## [Try it]
Going down the data below, set down exactly the line with "Task: Select the" and each line after it through the line with "Click the 276마일"; no other lines.

## [Data for this exercise]

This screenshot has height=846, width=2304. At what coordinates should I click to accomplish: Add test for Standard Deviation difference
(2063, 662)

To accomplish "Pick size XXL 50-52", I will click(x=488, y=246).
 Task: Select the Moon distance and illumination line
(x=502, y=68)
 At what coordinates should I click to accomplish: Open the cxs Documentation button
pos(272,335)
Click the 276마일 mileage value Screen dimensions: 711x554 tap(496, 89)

--

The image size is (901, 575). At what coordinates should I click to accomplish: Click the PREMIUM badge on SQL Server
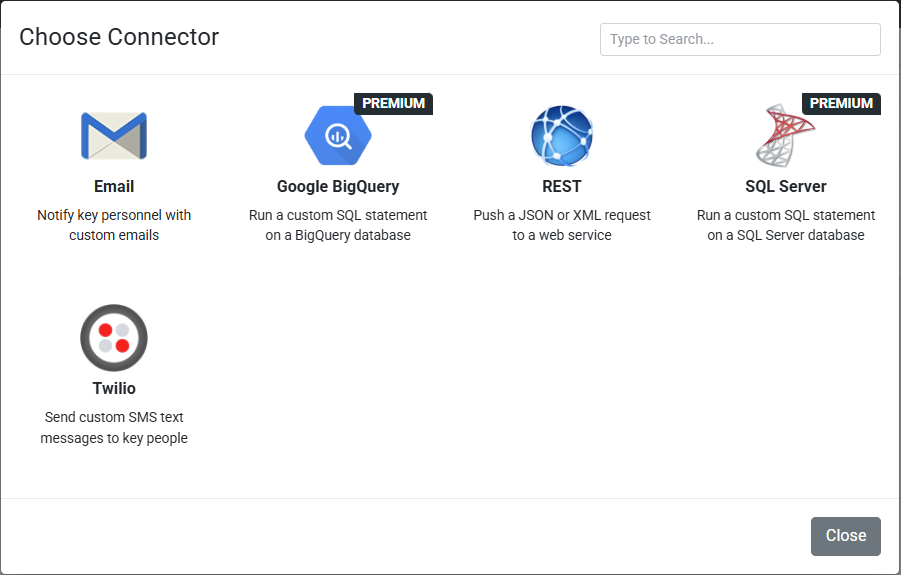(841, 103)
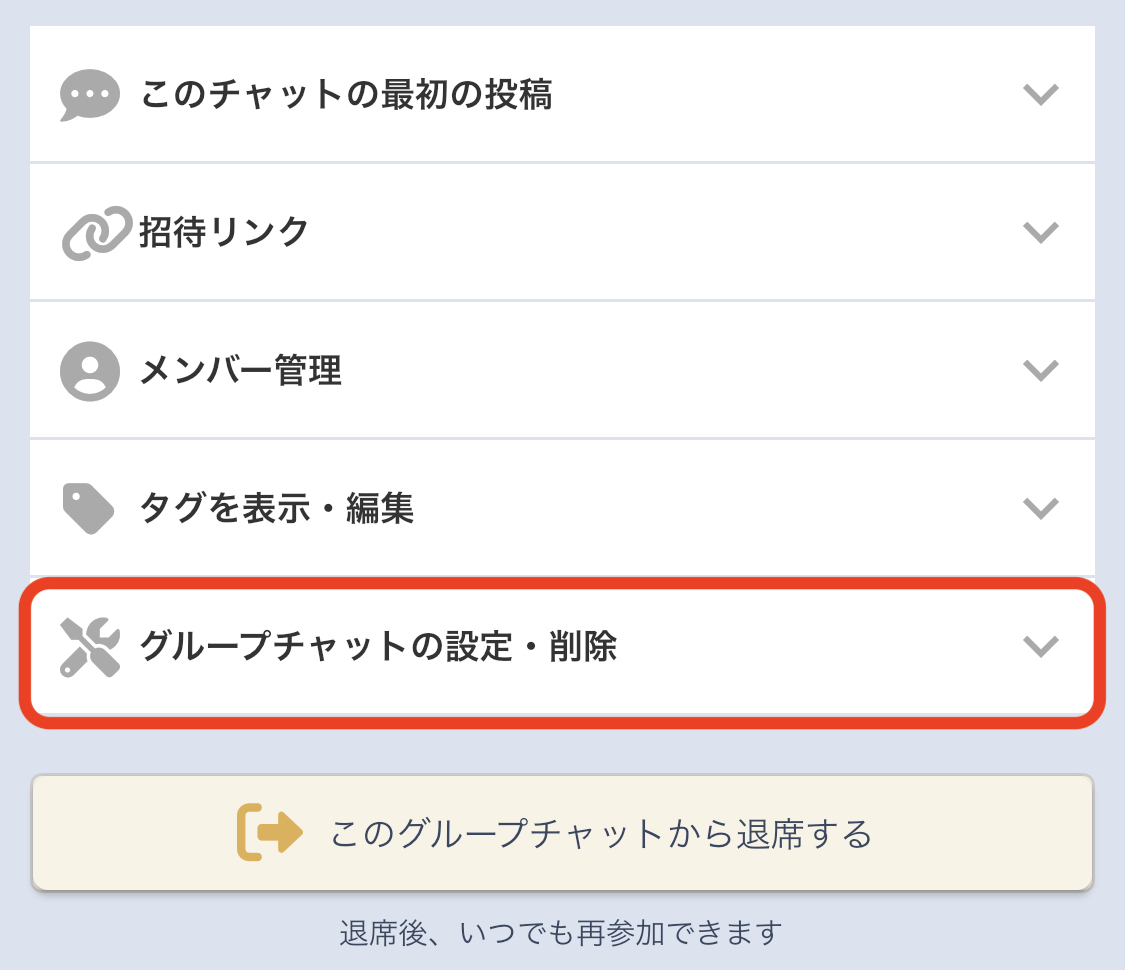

## [Exercise result]
 Task: Select the Moon distance and illumination line
(x=502, y=68)
 At what coordinates should I click to accomplish: Open the cxs Documentation button
pos(272,335)
Click the 276마일 mileage value Screen dimensions: 711x554 tap(496, 89)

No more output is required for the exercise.